Word and element pointing entries
►

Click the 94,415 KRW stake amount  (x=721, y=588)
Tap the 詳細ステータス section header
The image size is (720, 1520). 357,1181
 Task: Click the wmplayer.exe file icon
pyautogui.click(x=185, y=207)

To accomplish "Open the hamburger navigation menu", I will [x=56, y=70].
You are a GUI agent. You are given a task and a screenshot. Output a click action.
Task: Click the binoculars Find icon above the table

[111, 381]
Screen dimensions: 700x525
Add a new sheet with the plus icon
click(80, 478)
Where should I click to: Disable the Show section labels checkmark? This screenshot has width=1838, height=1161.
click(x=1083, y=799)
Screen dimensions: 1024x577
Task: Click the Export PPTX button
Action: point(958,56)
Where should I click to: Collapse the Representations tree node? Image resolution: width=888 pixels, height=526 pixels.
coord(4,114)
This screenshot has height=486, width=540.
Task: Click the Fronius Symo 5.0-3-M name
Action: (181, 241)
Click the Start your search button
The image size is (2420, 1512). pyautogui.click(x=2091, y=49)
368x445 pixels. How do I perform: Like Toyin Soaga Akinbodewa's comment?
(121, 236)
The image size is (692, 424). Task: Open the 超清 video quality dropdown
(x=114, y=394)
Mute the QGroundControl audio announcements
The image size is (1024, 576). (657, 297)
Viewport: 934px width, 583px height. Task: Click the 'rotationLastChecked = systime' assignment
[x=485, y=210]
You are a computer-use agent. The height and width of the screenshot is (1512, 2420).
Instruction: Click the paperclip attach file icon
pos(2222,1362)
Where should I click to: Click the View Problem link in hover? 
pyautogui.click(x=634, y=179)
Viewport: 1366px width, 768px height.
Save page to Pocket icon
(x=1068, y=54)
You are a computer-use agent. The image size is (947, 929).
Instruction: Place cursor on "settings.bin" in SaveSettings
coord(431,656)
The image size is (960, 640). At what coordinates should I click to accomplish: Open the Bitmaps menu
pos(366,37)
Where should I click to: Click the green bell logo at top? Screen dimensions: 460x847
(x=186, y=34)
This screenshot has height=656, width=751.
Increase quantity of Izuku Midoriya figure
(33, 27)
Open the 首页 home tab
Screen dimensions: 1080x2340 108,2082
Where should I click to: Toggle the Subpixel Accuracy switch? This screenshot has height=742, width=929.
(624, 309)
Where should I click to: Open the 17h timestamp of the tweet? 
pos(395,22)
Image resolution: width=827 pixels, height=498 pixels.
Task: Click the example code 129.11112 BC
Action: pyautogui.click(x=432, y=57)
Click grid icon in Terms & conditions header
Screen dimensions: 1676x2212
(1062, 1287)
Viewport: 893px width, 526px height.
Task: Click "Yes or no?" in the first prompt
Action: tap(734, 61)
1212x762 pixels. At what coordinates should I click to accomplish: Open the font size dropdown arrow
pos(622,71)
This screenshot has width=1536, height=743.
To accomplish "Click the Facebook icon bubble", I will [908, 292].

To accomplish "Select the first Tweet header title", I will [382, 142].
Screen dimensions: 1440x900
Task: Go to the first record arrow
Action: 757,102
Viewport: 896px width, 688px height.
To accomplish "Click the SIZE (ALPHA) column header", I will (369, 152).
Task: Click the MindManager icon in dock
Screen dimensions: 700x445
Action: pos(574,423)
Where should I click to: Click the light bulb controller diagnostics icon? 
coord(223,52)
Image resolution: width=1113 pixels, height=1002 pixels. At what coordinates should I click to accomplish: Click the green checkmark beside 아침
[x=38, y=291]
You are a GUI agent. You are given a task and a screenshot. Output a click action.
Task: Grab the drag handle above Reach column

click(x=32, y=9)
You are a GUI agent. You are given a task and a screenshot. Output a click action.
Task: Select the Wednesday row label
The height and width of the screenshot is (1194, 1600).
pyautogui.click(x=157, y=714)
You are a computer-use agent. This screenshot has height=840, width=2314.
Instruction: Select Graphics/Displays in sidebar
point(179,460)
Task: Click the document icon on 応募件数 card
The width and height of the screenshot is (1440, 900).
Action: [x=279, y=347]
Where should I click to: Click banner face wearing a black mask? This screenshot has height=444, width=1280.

◄

Please output every one of the rows above as a numbered list, leaving out any blank lines.

1. Click the 94,415 KRW stake amount  (x=721, y=588)
2. Tap the 詳細ステータス section header
3. The image size is (720, 1520). 357,1181
4.  Task: Click the wmplayer.exe file icon
5. pyautogui.click(x=185, y=207)
6. To accomplish "Open the hamburger navigation menu", I will [x=56, y=70].
7. You are a GUI agent. You are given a task and a screenshot. Output a click action.
8. Task: Click the binoculars Find icon above the table
9. [111, 381]
10. Screen dimensions: 700x525
11. Add a new sheet with the plus icon
12. click(80, 478)
13. Where should I click to: Disable the Show section labels checkmark? This screenshot has width=1838, height=1161.
14. click(x=1083, y=799)
15. Screen dimensions: 1024x577
16. Task: Click the Export PPTX button
17. Action: point(958,56)
18. Where should I click to: Collapse the Representations tree node? Image resolution: width=888 pixels, height=526 pixels.
19. coord(4,114)
20. This screenshot has height=486, width=540.
21. Task: Click the Fronius Symo 5.0-3-M name
22. Action: (181, 241)
23. Click the Start your search button
24. The image size is (2420, 1512). pyautogui.click(x=2091, y=49)
25. 368x445 pixels. How do I perform: Like Toyin Soaga Akinbodewa's comment?
26. (121, 236)
27. The image size is (692, 424). Task: Open the 超清 video quality dropdown
28. (x=114, y=394)
29. Mute the QGroundControl audio announcements
30. The image size is (1024, 576). (657, 297)
31. Viewport: 934px width, 583px height. Task: Click the 'rotationLastChecked = systime' assignment
32. [x=485, y=210]
33. You are a computer-use agent. The height and width of the screenshot is (1512, 2420).
34. Instruction: Click the paperclip attach file icon
35. pos(2222,1362)
36. Where should I click to: Click the View Problem link in hover? 
37. pyautogui.click(x=634, y=179)
38. Viewport: 1366px width, 768px height.
39. Save page to Pocket icon
40. (x=1068, y=54)
41. You are a computer-use agent. The image size is (947, 929).
42. Instruction: Place cursor on "settings.bin" in SaveSettings
43. coord(431,656)
44. The image size is (960, 640). At what coordinates should I click to accomplish: Open the Bitmaps menu
45. pos(366,37)
46. Where should I click to: Click the green bell logo at top? Screen dimensions: 460x847
47. (x=186, y=34)
48. This screenshot has height=656, width=751.
49. Increase quantity of Izuku Midoriya figure
50. (33, 27)
51. Open the 首页 home tab
52. Screen dimensions: 1080x2340 108,2082
53. Where should I click to: Toggle the Subpixel Accuracy switch? This screenshot has height=742, width=929.
54. (624, 309)
55. Where should I click to: Open the 17h timestamp of the tweet? 
56. pos(395,22)
57. Image resolution: width=827 pixels, height=498 pixels.
58. Task: Click the example code 129.11112 BC
59. Action: pyautogui.click(x=432, y=57)
60. Click grid icon in Terms & conditions header
61. Screen dimensions: 1676x2212
62. (1062, 1287)
63. Viewport: 893px width, 526px height.
64. Task: Click "Yes or no?" in the first prompt
65. Action: tap(734, 61)
66. 1212x762 pixels. At what coordinates should I click to accomplish: Open the font size dropdown arrow
67. pos(622,71)
68. This screenshot has width=1536, height=743.
69. To accomplish "Click the Facebook icon bubble", I will [908, 292].
70. To accomplish "Select the first Tweet header title", I will [382, 142].
71. Screen dimensions: 1440x900
72. Task: Go to the first record arrow
73. Action: 757,102
74. Viewport: 896px width, 688px height.
75. To accomplish "Click the SIZE (ALPHA) column header", I will (369, 152).
76. Task: Click the MindManager icon in dock
77. Screen dimensions: 700x445
78. Action: pos(574,423)
79. Where should I click to: Click the light bulb controller diagnostics icon? 
80. coord(223,52)
81. Image resolution: width=1113 pixels, height=1002 pixels. At what coordinates should I click to accomplish: Click the green checkmark beside 아침
82. [x=38, y=291]
83. You are a GUI agent. You are given a task and a screenshot. Output a click action.
84. Task: Grab the drag handle above Reach column
85. click(x=32, y=9)
86. You are a GUI agent. You are given a task and a screenshot. Output a click action.
87. Task: Select the Wednesday row label
88. The height and width of the screenshot is (1194, 1600).
89. pyautogui.click(x=157, y=714)
90. You are a computer-use agent. This screenshot has height=840, width=2314.
91. Instruction: Select Graphics/Displays in sidebar
92. point(179,460)
93. Task: Click the document icon on 応募件数 card
94. The width and height of the screenshot is (1440, 900).
95. Action: [x=279, y=347]
96. Where should I click to: Click banner face wearing a black mask? This screenshot has height=444, width=1280.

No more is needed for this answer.